Gather every line of the entries that includes the word "will".

[[ Dataset records open ]]

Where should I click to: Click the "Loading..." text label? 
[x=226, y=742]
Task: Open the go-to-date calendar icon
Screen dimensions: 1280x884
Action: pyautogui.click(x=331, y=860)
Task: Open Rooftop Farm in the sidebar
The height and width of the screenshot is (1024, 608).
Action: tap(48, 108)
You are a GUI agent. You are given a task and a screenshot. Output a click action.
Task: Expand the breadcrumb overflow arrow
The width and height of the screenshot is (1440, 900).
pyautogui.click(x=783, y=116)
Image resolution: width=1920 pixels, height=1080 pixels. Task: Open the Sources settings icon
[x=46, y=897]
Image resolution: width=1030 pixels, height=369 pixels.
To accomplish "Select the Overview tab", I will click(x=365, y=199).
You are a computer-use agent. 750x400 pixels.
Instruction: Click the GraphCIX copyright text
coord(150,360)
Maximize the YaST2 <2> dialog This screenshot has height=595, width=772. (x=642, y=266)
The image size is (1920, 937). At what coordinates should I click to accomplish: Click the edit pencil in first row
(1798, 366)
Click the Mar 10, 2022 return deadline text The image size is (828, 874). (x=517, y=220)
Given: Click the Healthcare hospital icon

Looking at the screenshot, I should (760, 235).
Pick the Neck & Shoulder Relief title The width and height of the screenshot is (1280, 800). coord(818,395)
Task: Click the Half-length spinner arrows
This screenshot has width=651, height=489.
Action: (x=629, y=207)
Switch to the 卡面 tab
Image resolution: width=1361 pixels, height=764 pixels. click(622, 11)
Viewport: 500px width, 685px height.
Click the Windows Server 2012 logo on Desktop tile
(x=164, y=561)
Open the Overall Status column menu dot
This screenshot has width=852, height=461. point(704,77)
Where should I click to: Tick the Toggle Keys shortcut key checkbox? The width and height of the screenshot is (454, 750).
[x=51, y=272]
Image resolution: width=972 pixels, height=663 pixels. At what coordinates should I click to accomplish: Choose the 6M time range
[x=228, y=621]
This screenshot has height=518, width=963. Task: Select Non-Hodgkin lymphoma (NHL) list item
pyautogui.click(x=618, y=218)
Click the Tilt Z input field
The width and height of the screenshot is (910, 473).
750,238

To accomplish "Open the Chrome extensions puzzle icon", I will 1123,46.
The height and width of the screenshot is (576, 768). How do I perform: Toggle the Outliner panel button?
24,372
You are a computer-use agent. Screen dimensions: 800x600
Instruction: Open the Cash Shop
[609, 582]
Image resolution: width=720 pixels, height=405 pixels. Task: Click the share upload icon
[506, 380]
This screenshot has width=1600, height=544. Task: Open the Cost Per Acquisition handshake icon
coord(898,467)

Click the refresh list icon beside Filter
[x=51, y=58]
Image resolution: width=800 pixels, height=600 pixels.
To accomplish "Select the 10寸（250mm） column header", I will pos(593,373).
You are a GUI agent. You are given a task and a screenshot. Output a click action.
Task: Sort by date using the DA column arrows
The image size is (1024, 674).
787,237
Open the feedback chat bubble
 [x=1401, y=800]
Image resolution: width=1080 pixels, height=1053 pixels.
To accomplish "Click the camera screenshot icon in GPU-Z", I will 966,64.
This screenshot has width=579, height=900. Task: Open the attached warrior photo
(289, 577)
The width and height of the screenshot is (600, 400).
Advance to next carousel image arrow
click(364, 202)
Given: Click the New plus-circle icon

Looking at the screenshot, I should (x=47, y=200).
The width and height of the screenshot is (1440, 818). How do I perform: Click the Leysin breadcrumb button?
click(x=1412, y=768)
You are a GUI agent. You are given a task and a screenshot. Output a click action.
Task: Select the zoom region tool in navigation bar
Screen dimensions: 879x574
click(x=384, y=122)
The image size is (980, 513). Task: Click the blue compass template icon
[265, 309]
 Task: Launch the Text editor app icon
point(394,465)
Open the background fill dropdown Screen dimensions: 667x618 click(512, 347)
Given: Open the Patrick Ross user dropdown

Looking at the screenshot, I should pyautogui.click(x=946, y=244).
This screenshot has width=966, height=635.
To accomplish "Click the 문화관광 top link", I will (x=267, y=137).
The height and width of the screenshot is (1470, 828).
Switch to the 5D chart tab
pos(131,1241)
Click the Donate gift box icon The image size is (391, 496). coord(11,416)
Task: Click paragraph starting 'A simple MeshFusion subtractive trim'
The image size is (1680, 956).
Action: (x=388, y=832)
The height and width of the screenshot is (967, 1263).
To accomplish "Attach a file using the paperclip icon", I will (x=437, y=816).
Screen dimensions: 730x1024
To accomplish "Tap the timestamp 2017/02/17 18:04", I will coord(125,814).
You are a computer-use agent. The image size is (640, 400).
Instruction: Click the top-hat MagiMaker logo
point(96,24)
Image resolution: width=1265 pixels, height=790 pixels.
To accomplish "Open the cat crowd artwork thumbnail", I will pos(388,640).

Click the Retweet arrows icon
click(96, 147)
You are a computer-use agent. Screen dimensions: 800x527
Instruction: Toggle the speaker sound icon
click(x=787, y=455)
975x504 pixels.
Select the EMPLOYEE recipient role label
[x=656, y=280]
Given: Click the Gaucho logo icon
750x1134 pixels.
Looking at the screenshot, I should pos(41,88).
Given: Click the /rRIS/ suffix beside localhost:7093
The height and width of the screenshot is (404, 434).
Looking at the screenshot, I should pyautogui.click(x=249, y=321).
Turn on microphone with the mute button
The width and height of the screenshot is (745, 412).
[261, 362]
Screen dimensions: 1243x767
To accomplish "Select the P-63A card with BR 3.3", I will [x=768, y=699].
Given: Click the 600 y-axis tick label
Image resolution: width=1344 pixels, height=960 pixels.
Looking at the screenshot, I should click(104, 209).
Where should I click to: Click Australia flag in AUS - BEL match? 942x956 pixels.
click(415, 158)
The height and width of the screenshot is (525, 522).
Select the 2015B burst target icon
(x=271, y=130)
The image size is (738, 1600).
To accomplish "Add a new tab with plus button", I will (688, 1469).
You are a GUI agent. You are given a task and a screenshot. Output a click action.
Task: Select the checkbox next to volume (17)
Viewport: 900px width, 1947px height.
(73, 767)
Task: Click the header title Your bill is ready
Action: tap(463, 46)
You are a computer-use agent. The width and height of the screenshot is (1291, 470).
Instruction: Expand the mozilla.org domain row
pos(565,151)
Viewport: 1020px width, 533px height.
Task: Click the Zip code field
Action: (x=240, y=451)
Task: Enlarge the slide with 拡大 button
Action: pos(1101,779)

[[ Dataset records closed ]]

**Reply**:
To accomplish "Select the Overview tab", I will click(x=365, y=199).
To accomplish "Open the Chrome extensions puzzle icon", I will 1123,46.
To accomplish "Select the 10寸（250mm） column header", I will pos(593,373).
To accomplish "Click the camera screenshot icon in GPU-Z", I will 966,64.
To accomplish "Click the 문화관광 top link", I will (x=267, y=137).
To accomplish "Attach a file using the paperclip icon", I will (x=437, y=816).
To accomplish "Tap the timestamp 2017/02/17 18:04", I will coord(125,814).
To accomplish "Open the cat crowd artwork thumbnail", I will pos(388,640).
To accomplish "Select the P-63A card with BR 3.3", I will [x=768, y=699].
To accomplish "Add a new tab with plus button", I will (688, 1469).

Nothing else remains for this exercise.